▶ [EXERCISE INSTRUCTIONS]: Can you put the lines of the data below into a numbered list, starting at the line that contains "coordinates (46, 544)." and ending at the line that contains "value-label: 3,6% is", with both of those lines included, blank lines left out, and no other lines added?

Data extracted from a collection
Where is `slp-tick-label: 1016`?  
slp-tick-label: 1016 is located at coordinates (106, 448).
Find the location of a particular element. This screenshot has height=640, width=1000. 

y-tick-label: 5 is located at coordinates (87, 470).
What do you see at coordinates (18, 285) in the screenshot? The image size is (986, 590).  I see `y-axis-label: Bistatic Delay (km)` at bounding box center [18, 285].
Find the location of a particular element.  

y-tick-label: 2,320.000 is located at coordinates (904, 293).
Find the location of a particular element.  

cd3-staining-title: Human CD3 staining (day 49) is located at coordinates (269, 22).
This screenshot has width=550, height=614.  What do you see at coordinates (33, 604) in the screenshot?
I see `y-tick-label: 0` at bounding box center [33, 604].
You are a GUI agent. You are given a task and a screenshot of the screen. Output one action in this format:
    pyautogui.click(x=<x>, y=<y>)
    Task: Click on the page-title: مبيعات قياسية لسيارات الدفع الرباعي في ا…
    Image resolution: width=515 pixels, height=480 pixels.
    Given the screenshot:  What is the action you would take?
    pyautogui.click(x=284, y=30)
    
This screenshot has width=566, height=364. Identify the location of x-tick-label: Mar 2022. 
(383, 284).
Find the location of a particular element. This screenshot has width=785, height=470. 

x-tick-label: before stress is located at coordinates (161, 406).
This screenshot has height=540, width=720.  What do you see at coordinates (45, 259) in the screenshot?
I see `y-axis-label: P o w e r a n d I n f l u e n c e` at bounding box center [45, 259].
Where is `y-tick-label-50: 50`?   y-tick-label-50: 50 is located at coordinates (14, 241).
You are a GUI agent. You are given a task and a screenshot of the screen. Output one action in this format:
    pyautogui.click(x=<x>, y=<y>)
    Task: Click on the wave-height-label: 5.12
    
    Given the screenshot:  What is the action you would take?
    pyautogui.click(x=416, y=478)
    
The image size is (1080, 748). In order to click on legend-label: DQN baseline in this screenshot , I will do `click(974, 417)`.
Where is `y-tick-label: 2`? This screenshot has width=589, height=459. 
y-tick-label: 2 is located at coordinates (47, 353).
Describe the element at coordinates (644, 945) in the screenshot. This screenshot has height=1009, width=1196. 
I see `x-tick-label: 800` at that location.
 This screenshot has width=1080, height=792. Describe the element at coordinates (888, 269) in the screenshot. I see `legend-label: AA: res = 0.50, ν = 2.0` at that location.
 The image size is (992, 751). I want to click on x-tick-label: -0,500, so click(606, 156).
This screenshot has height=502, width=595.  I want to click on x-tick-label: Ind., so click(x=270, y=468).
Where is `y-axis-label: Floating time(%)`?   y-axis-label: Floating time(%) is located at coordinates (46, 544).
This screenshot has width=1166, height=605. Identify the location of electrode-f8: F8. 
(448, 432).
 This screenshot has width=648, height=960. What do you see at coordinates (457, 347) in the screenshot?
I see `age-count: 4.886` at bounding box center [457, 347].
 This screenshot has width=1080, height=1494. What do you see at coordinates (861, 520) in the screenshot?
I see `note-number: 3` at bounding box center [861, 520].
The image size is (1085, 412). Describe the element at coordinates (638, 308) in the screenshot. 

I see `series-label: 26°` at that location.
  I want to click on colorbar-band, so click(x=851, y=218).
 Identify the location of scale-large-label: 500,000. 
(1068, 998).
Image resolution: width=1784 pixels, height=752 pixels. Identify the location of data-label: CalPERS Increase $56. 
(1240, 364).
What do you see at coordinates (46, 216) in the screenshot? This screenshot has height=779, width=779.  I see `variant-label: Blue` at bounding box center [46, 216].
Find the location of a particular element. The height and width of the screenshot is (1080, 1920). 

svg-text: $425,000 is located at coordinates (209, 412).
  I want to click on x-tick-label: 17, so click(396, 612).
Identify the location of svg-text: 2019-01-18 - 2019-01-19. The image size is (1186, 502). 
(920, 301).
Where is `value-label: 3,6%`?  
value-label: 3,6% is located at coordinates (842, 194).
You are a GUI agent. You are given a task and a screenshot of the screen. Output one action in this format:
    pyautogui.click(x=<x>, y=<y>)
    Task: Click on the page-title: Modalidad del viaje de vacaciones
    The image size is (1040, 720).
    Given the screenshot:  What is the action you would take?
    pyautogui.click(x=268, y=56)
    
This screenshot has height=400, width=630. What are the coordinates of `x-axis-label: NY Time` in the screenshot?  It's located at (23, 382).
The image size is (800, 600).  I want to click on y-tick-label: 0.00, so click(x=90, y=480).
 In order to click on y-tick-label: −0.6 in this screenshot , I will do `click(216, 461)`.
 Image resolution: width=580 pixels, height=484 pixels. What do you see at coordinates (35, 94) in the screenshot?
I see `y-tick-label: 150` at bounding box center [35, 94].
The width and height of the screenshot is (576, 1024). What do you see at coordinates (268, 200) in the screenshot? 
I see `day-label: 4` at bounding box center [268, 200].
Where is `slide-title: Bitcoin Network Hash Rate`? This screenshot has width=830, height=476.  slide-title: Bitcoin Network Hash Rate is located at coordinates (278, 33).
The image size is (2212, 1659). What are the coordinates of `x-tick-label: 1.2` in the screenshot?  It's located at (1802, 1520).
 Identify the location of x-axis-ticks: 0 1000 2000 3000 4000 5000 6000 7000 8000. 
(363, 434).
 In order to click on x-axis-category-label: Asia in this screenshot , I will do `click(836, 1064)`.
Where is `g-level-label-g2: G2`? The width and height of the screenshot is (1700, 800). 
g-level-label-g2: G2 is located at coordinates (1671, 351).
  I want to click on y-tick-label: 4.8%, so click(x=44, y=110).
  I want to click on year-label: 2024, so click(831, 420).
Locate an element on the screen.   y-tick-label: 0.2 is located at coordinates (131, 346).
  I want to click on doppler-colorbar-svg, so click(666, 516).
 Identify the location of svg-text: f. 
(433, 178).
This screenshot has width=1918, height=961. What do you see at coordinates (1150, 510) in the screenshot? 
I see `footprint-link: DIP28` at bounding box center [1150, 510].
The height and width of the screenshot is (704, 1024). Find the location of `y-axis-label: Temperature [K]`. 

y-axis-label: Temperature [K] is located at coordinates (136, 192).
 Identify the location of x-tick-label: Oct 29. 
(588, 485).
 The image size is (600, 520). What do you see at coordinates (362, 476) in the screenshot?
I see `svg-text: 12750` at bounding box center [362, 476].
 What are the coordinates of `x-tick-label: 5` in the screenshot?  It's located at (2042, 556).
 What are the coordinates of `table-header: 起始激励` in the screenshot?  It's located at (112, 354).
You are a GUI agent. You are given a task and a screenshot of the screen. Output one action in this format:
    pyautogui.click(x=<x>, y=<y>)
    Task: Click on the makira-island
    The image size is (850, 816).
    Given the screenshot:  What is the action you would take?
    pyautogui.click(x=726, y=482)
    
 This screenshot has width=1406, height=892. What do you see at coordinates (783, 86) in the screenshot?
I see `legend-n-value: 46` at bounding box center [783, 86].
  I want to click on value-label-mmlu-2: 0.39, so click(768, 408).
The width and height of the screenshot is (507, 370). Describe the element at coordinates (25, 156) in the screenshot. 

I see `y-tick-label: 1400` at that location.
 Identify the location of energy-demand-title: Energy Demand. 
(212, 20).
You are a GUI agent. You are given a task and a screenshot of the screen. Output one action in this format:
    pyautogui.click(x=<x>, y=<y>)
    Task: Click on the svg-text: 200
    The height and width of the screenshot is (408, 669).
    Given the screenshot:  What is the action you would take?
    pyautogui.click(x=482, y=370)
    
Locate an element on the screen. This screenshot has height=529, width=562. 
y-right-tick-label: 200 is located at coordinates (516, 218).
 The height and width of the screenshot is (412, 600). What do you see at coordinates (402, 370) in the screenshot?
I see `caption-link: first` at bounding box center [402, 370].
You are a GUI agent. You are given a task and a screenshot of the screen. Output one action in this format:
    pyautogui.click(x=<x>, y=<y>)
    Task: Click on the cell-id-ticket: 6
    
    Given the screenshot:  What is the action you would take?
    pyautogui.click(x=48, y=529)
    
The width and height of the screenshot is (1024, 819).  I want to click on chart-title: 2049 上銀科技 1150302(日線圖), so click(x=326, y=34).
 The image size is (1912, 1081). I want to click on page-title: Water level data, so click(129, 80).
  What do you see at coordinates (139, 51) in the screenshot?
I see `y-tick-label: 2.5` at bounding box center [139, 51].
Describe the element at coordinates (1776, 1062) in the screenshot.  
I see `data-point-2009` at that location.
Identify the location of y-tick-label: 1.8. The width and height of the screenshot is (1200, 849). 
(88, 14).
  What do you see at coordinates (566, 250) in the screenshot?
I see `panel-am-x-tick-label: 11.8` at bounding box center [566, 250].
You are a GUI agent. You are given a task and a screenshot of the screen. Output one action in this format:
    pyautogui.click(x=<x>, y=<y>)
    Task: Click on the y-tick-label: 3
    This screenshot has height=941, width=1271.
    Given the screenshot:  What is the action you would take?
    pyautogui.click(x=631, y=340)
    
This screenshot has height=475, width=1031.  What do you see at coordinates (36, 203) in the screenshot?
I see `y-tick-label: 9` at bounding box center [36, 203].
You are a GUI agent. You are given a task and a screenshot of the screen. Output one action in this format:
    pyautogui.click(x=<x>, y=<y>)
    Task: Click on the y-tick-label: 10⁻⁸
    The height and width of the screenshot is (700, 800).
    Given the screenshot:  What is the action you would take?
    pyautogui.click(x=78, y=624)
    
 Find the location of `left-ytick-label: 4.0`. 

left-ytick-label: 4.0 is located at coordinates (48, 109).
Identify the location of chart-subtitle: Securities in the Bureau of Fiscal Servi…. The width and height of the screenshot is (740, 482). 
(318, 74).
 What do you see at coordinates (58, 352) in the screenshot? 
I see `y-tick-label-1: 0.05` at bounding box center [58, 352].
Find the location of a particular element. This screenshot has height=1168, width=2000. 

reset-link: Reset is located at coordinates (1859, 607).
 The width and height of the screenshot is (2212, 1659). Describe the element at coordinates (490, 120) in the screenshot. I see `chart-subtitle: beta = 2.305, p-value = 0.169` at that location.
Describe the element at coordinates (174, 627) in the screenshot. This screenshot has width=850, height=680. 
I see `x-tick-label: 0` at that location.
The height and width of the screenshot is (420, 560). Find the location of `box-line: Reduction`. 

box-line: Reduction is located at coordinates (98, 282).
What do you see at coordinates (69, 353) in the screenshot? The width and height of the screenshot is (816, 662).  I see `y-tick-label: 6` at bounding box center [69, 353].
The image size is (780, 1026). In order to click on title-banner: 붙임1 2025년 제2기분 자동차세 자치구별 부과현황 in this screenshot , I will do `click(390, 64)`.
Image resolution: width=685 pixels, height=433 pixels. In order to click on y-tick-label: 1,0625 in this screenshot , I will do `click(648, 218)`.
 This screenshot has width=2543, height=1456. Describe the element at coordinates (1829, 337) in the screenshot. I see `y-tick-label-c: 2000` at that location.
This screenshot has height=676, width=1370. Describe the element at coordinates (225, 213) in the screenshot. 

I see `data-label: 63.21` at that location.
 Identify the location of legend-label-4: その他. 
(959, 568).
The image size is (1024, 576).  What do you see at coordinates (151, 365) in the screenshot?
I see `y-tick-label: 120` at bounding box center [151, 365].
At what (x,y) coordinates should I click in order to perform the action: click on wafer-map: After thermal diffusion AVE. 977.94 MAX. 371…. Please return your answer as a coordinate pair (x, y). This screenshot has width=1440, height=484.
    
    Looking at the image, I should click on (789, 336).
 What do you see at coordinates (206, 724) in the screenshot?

▶ [COMPLETED TASK]:
1. Where is `y-axis-label: Floating time(%)`?   y-axis-label: Floating time(%) is located at coordinates (46, 544).
2. This screenshot has width=1166, height=605. Identify the location of electrode-f8: F8. 
3. (448, 432).
4.  This screenshot has width=648, height=960. What do you see at coordinates (457, 347) in the screenshot?
5. I see `age-count: 4.886` at bounding box center [457, 347].
6.  This screenshot has width=1080, height=1494. What do you see at coordinates (861, 520) in the screenshot?
7. I see `note-number: 3` at bounding box center [861, 520].
8. The image size is (1085, 412). Describe the element at coordinates (638, 308) in the screenshot. 
9. I see `series-label: 26°` at that location.
10.   I want to click on colorbar-band, so click(x=851, y=218).
11.  Identify the location of scale-large-label: 500,000. 
12. (1068, 998).
13. Image resolution: width=1784 pixels, height=752 pixels. Identify the location of data-label: CalPERS Increase $56. 
14. (1240, 364).
15. What do you see at coordinates (46, 216) in the screenshot? This screenshot has height=779, width=779.  I see `variant-label: Blue` at bounding box center [46, 216].
16. Find the location of a particular element. The height and width of the screenshot is (1080, 1920). 
17. svg-text: $425,000 is located at coordinates (209, 412).
18.   I want to click on x-tick-label: 17, so click(396, 612).
19. Identify the location of svg-text: 2019-01-18 - 2019-01-19. The image size is (1186, 502). 
20. (920, 301).
21. Where is `value-label: 3,6%`?  
22. value-label: 3,6% is located at coordinates (842, 194).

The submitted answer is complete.